Pixel coordinate grounding data
==================================================
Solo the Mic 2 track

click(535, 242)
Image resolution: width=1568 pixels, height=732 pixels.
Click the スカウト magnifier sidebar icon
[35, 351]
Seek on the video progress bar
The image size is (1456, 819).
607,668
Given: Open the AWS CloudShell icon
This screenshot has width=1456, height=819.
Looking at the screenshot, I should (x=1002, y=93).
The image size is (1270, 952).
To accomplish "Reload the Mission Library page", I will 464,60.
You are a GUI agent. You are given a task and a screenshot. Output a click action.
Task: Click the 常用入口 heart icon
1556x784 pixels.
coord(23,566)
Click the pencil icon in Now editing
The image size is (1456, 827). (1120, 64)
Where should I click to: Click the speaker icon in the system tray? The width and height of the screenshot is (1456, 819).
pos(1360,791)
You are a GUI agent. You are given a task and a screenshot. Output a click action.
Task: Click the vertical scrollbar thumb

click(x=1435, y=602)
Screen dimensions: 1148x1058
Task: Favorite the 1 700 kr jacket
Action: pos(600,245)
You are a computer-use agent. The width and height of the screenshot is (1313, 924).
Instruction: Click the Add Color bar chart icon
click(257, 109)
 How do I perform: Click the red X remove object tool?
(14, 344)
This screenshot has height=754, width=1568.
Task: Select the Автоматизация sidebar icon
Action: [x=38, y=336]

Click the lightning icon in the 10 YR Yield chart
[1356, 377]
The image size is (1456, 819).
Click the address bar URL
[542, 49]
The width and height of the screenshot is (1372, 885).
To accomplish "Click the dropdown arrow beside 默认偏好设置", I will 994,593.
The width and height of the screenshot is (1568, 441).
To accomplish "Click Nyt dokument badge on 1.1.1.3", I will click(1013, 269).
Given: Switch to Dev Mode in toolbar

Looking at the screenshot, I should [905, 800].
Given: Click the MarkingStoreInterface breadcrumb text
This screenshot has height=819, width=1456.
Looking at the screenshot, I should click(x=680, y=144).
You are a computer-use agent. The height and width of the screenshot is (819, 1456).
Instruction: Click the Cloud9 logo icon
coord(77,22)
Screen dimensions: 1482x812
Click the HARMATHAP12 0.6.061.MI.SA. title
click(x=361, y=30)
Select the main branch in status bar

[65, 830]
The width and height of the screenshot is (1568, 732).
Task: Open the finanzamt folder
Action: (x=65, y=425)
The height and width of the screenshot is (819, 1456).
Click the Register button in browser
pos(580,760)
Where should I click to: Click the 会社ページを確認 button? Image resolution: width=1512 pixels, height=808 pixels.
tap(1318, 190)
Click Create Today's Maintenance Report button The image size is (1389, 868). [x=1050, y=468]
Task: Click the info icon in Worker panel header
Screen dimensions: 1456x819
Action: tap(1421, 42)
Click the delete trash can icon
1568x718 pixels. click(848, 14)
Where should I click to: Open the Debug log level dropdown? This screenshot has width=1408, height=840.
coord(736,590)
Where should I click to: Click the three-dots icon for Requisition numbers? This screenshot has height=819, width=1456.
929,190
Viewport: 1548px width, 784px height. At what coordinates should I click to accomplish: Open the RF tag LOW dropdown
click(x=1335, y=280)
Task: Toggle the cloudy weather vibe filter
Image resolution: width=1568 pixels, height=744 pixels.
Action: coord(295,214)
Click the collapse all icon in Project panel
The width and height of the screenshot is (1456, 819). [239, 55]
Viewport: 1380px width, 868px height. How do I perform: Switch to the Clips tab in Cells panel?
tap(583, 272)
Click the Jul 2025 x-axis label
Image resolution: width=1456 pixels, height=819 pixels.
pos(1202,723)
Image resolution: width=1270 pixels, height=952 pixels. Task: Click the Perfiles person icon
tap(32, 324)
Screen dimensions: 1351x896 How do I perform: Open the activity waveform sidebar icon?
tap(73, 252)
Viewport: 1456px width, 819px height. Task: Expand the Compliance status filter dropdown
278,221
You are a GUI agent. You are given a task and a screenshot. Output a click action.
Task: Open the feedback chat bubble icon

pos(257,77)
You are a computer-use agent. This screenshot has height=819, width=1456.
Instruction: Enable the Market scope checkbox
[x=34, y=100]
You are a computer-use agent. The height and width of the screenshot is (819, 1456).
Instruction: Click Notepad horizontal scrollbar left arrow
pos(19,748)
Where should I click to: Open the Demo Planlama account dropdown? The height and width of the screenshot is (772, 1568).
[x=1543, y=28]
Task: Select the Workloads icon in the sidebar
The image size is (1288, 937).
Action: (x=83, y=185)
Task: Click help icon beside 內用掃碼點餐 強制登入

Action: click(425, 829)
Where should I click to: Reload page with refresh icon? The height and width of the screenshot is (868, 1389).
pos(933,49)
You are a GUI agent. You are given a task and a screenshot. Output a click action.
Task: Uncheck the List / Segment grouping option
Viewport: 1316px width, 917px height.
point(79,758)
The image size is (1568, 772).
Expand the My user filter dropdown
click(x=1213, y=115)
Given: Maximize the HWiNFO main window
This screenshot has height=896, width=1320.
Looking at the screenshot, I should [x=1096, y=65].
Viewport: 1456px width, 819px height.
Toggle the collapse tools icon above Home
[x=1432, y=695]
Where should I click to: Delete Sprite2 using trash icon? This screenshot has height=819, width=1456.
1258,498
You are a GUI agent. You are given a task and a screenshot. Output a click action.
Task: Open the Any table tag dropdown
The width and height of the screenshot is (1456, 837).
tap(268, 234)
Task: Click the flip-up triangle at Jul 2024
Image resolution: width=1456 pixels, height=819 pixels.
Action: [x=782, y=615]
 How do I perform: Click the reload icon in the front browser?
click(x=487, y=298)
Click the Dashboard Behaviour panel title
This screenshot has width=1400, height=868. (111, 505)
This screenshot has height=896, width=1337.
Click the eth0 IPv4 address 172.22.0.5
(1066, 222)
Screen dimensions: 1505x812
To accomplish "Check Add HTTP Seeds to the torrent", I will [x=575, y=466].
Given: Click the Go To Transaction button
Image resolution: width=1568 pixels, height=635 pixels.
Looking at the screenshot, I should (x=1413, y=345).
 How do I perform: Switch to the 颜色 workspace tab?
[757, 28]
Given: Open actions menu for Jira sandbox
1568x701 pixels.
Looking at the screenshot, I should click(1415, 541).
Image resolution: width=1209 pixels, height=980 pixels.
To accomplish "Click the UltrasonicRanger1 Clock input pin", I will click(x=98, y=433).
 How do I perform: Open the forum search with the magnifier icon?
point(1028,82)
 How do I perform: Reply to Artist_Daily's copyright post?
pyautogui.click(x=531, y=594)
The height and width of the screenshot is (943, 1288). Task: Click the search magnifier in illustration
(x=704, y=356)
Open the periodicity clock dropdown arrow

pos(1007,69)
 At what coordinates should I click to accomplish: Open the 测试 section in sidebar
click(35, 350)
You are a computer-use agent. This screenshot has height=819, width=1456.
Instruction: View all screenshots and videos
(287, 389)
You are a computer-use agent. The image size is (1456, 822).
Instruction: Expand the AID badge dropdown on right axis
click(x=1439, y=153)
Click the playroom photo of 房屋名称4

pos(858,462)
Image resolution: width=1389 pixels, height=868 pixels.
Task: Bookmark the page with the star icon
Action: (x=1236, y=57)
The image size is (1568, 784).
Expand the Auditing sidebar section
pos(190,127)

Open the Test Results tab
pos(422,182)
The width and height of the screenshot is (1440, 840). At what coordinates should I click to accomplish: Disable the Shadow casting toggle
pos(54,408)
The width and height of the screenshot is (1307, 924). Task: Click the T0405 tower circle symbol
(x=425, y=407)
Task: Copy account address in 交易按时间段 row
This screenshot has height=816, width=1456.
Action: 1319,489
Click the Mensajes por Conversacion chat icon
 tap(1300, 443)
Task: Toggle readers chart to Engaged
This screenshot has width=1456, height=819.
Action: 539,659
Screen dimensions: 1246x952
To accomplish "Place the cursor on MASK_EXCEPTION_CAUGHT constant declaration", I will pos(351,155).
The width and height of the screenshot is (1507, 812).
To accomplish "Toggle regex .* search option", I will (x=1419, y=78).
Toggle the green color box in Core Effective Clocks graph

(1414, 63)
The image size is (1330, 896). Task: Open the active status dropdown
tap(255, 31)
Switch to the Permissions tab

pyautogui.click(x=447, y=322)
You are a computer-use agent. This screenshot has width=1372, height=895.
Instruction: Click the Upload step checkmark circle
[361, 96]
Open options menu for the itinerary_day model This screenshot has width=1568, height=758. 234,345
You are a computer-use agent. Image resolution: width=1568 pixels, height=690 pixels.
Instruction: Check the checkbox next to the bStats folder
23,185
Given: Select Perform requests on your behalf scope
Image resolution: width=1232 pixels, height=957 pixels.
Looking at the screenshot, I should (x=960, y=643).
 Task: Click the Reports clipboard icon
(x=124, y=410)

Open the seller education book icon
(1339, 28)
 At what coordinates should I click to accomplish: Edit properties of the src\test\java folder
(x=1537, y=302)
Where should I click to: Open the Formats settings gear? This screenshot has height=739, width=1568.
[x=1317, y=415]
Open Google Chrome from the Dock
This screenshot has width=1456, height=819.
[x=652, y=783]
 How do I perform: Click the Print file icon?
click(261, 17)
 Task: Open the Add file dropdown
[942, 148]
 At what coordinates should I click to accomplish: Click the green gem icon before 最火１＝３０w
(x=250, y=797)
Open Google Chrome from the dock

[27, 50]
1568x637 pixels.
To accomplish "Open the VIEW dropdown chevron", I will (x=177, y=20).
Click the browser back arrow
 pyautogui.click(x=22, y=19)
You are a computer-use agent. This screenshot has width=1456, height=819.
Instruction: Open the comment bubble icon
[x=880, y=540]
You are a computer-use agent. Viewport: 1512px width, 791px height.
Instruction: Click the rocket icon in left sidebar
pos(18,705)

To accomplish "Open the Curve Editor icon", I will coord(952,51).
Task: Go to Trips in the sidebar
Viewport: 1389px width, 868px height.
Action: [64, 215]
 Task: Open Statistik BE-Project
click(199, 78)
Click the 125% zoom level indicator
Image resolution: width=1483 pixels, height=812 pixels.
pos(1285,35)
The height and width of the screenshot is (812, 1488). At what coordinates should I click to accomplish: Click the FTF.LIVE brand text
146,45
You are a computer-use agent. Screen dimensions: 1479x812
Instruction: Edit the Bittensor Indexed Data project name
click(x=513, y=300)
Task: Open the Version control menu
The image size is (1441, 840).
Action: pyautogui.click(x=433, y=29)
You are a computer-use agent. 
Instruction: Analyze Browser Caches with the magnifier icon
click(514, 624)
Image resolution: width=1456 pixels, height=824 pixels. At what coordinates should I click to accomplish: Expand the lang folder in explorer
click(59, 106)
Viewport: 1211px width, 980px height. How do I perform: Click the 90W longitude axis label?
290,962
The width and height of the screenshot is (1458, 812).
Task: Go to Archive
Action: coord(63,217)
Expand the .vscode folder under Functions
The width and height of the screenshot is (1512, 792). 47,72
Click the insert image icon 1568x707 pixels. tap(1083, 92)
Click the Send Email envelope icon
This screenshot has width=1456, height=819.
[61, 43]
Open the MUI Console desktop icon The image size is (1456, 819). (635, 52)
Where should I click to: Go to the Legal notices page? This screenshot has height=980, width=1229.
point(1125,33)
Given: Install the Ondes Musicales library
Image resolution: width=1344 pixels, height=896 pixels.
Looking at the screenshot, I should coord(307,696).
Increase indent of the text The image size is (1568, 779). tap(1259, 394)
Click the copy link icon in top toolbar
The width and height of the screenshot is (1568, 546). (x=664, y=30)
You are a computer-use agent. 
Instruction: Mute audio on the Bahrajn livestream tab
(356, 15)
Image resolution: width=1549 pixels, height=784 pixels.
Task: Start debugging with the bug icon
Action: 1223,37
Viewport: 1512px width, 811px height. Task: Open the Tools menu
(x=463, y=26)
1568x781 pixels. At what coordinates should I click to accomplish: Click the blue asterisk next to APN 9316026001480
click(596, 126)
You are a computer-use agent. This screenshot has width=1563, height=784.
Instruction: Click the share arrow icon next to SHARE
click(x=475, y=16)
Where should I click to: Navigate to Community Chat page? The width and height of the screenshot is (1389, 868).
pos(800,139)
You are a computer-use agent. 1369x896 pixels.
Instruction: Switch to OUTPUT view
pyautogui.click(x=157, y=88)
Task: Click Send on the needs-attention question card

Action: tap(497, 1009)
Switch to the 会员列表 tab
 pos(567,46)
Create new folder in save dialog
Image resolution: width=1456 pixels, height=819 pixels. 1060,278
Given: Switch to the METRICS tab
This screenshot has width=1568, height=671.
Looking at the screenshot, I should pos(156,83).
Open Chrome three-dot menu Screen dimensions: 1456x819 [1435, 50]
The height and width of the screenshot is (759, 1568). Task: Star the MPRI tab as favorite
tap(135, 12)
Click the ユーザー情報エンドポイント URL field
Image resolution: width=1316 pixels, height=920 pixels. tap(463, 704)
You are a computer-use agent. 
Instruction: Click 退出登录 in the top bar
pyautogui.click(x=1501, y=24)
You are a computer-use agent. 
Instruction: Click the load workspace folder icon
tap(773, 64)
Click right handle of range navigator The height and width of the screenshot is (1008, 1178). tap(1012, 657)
==================================================
__TASK ITEM__. Write the "Given: Switch to the METRICS tab" line and all later lines exactly. Stop at the end of the data.

__RESULT OF THE EXERCISE__.
Given: Switch to the METRICS tab
This screenshot has width=1568, height=671.
Looking at the screenshot, I should pos(156,83).
Open Chrome three-dot menu Screen dimensions: 1456x819 [1435, 50]
The height and width of the screenshot is (759, 1568). Task: Star the MPRI tab as favorite
tap(135, 12)
Click the ユーザー情報エンドポイント URL field
Image resolution: width=1316 pixels, height=920 pixels. tap(463, 704)
You are a computer-use agent. 
Instruction: Click 退出登录 in the top bar
pyautogui.click(x=1501, y=24)
You are a computer-use agent. 
Instruction: Click the load workspace folder icon
tap(773, 64)
Click right handle of range navigator The height and width of the screenshot is (1008, 1178). tap(1012, 657)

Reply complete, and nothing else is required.